Do not forget to patch your employees! What?!?! Yes, employees (aka users, for those of you still stuck in the IT dark ages :)) must be patched too. How? With routine awareness training and education. Employees should be reminded to be overly cautious and detect suspicious emails and phone calls, and how to proceed.

Training should cover how to detect potentially-fraudulent email messages, and reasons for not immediately clicking on links, opening attachments, and wiring funds without first taking some key steps. Empower your help desk technician(s) to assist employees with validating emails and phone calls. This, as well as the other security layers in your arsenal, should help to significantly reduce the number of successful attacks and breaches in your environment.

Again, you, upper management, and directors should know that even this will not prevent every breach; however, considering your layered security program will include other strong, tested response mechanisms, the effects should be limited.

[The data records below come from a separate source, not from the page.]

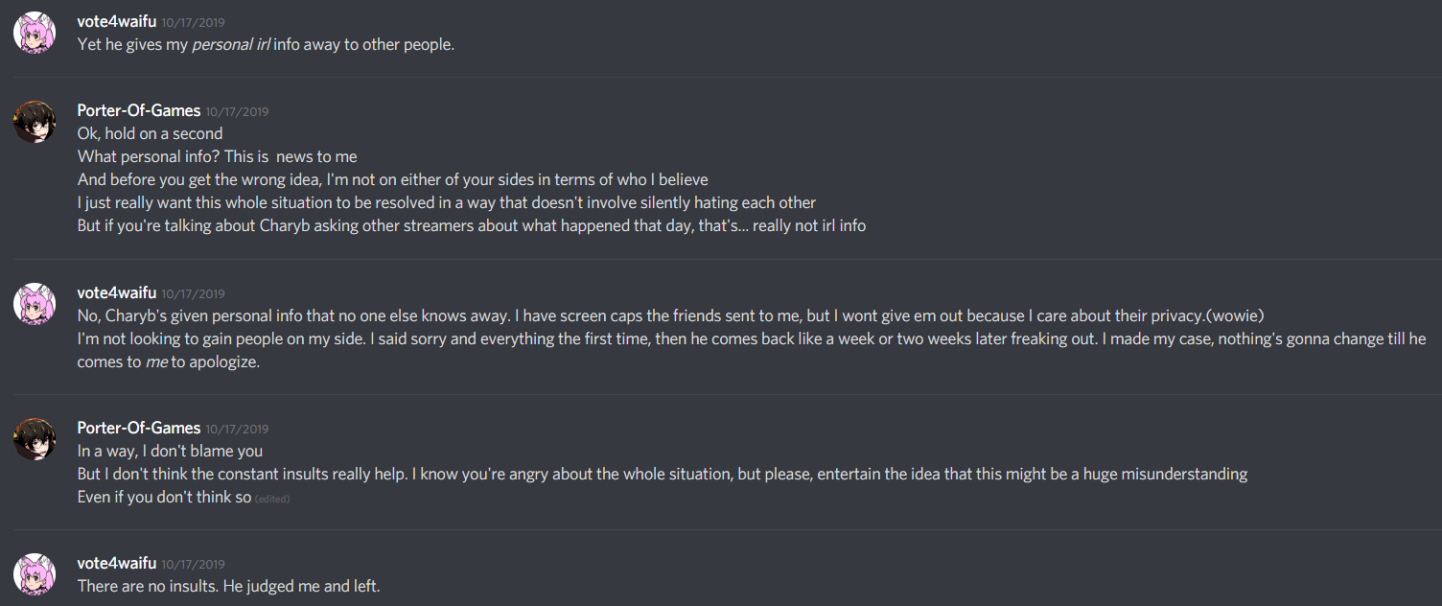Click the message 'There are no insults. He judged me and left.'
The height and width of the screenshot is (606, 1442).
click(x=228, y=585)
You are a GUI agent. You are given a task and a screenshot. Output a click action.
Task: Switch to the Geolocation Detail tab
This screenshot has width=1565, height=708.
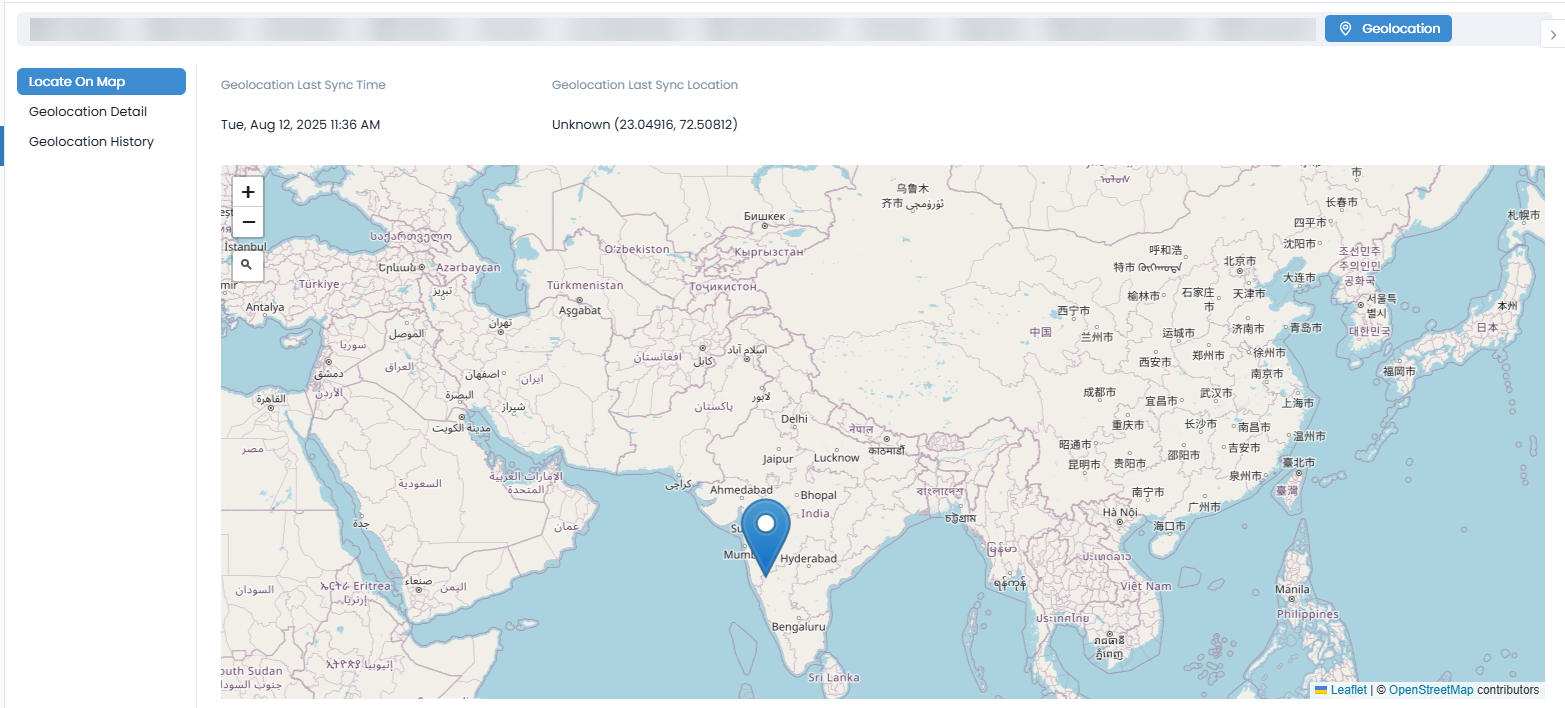tap(88, 111)
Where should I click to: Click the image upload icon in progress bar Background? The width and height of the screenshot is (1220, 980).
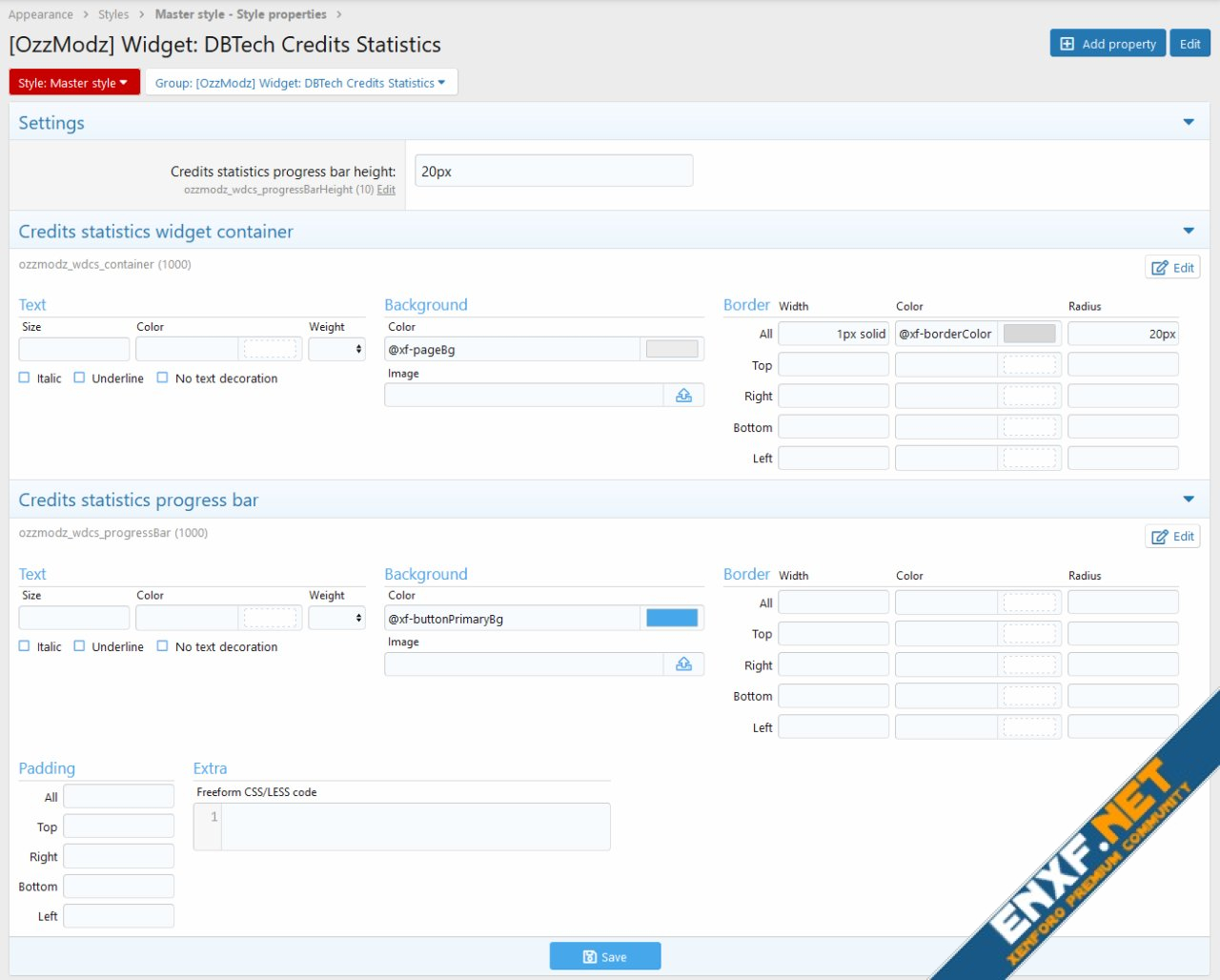pos(683,664)
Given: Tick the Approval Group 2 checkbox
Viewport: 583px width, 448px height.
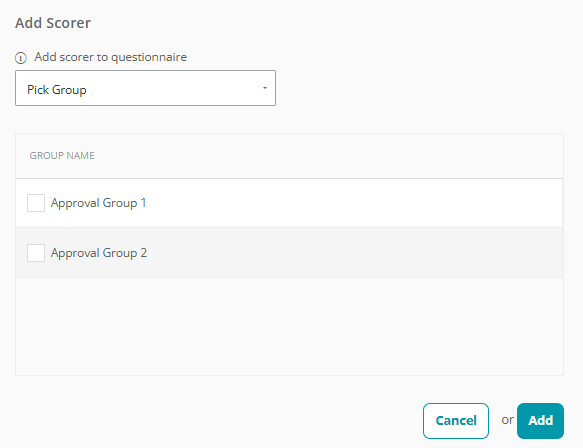Looking at the screenshot, I should click(36, 253).
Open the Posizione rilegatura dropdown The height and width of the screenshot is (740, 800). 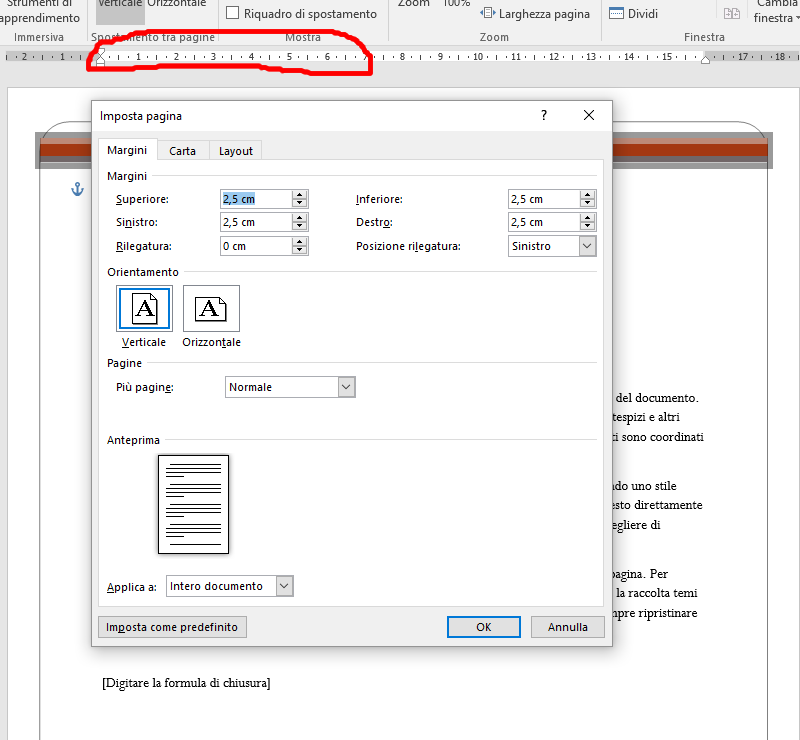587,246
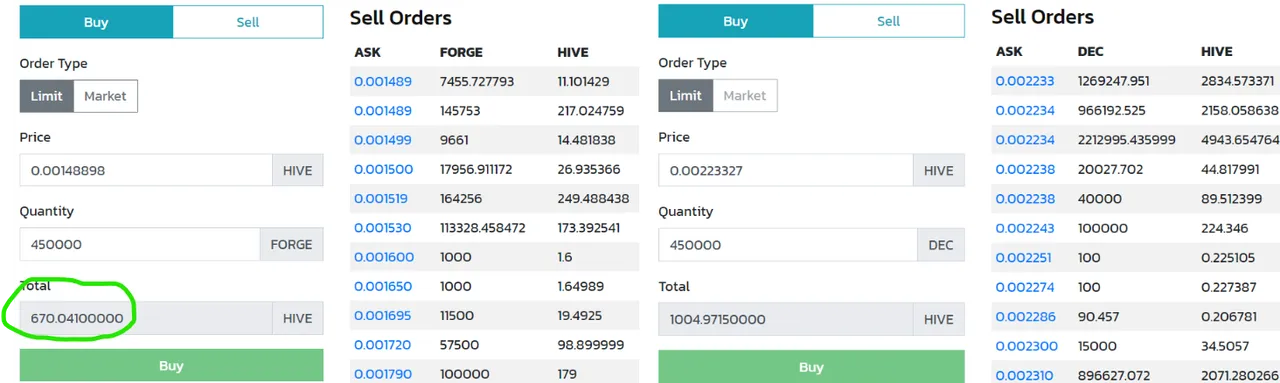Select the 0.002300 ask price link
Viewport: 1280px width, 383px height.
coord(1024,345)
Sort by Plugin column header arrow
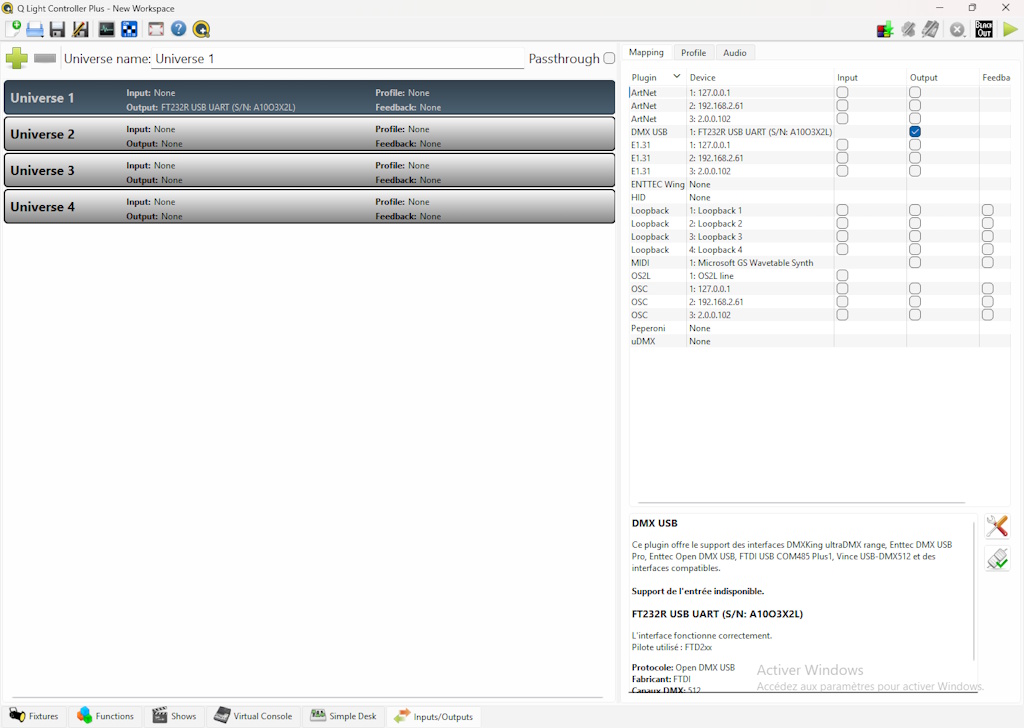This screenshot has width=1024, height=728. (x=676, y=77)
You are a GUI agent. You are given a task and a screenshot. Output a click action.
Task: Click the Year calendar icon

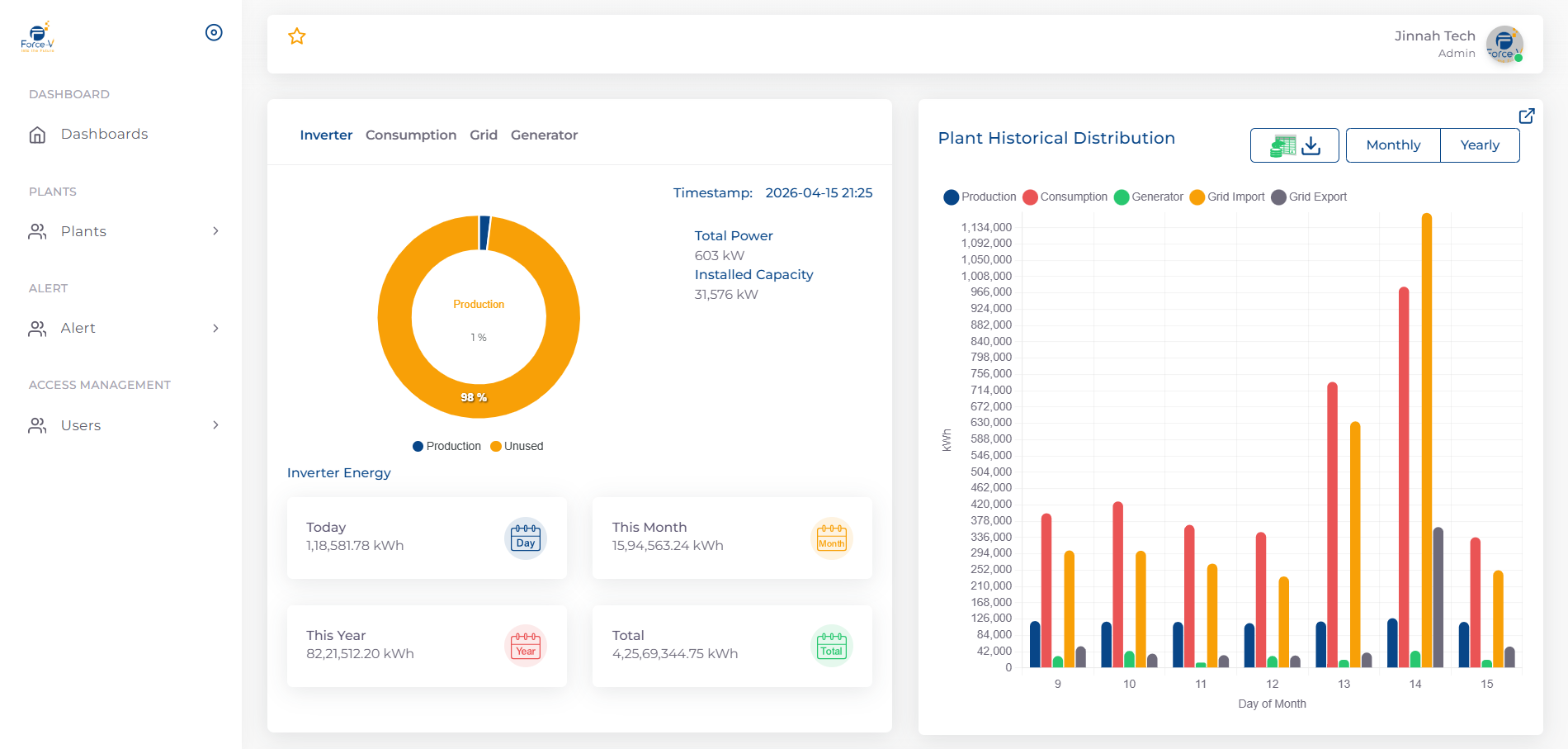526,646

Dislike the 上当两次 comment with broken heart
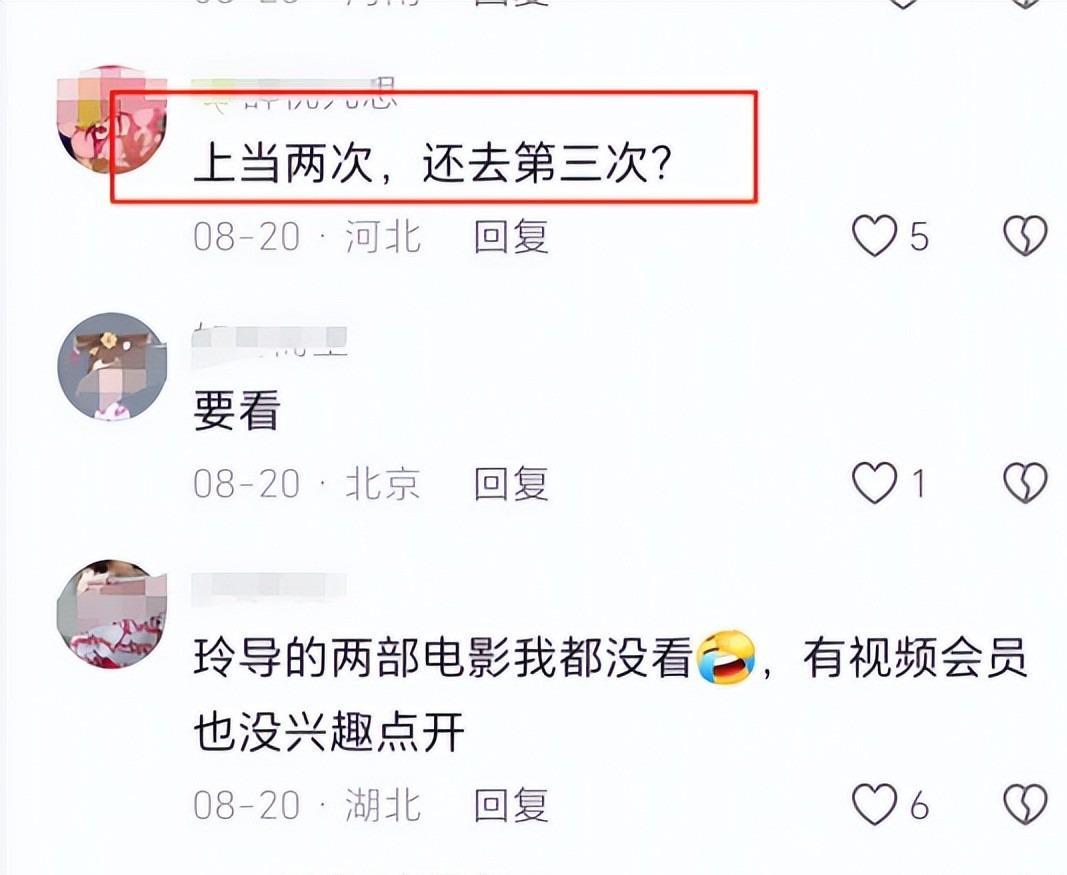coord(1025,236)
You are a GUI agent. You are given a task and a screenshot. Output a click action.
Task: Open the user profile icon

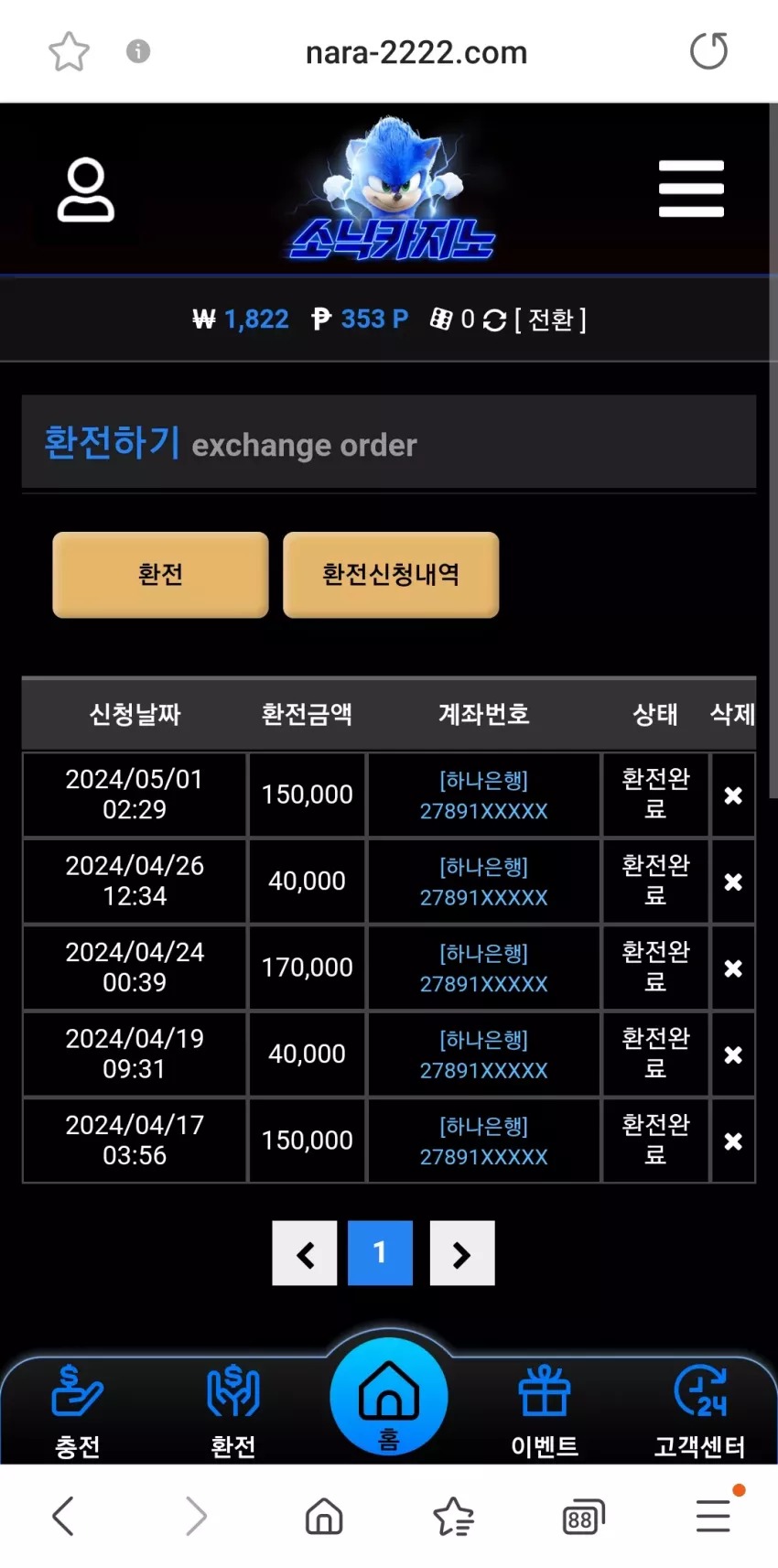point(86,189)
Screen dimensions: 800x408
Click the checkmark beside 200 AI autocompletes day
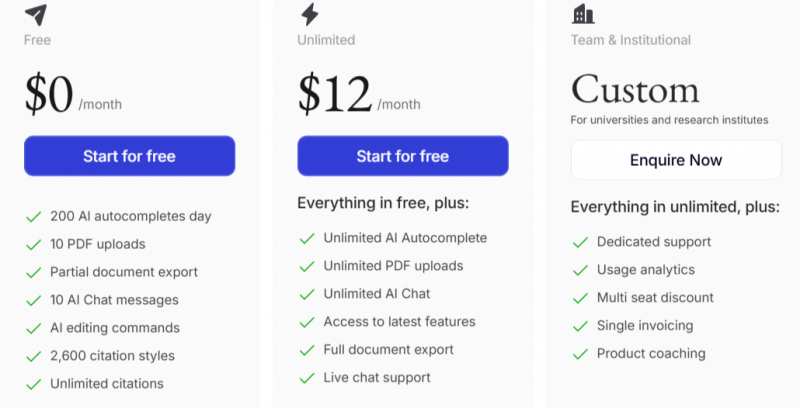(x=34, y=217)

Many of your bank’s customers do not have the same security controls and protections in place that you do. Firewalls, email filters, and antivirus may be common across the board, but customers may lack advanced controls such as anti-malware protection, routine vulnerability scanning, patching and intrusion prevention systems. Some may even allow their employees, and subsequently any viruses they get, to have full administrative permissions on their workstations.

Because of this, they may be incredibly more prone to email social engineering, which may lead to either direct or indirect unauthorized wire transfers or ACH requests to the bank. To combat this risk, many smaller financial institutions have opted for performing more call-backs, or implemented advanced back-end analytics as outlined by the FFIEC’s Authentication in an Internet Banking Environment guidance. These controls, although not foolproof, should also help mitigate this risk.

Banking customers can help protect their accounts by checking account transactions and balances daily, or at least every few days. Patch your computer’s operating system and applications frequently and configure for auto-patching if possible.

Train your employees to use extreme care with email, not to click on links or open attachments in those from unsolicited senders as this is still the number one method for criminals to obtain full access to our computers and sensitive data, capture keystrokes and potentially access financial accounts.

Encourage employees and customers to refrain from connecting to your financial institution’s website when using mobile devices or from performing sensitive actions while connected to public WiFi hotspots. Also encourage them to use separate computers to perform Internet-banking, wires, and ACH, than for the device used for accessing email and web browsing, if possible.

Install an antivirus application that is also sufficient in detecting malware such as man-in-the-browser (MitB) banking Trojans. Combined products exist, or you can install one to perform each function, if they are compatible with each other. Change default passwords on all network devices. Use strong passwords everywhere and invest in a good, secure password vault. Again, these tips should help, but are not to be considered silver bullets as nothing is ever 100% protected from cyberattacks.

In conclusion, the reality is that we will experience cyber security challenges for many years to come. The evil in the world will always be opposed to good and we will remain at war. Artificial Intelligence (AI), including Deep Learning, may help as it should speed up the protection, detection and response phases; however, it is still years away and may only help speed up our adversary’s attack, to no avail.

There may be no silver bullets, but there are many silver linings. This holiday season, gift yourself with the tips, methodologies, and security control suggestions outlined above, and along with a few prayers, you should fare well. I wish you great success on your voyage and wish you very safe, secure, and Happy Holidays!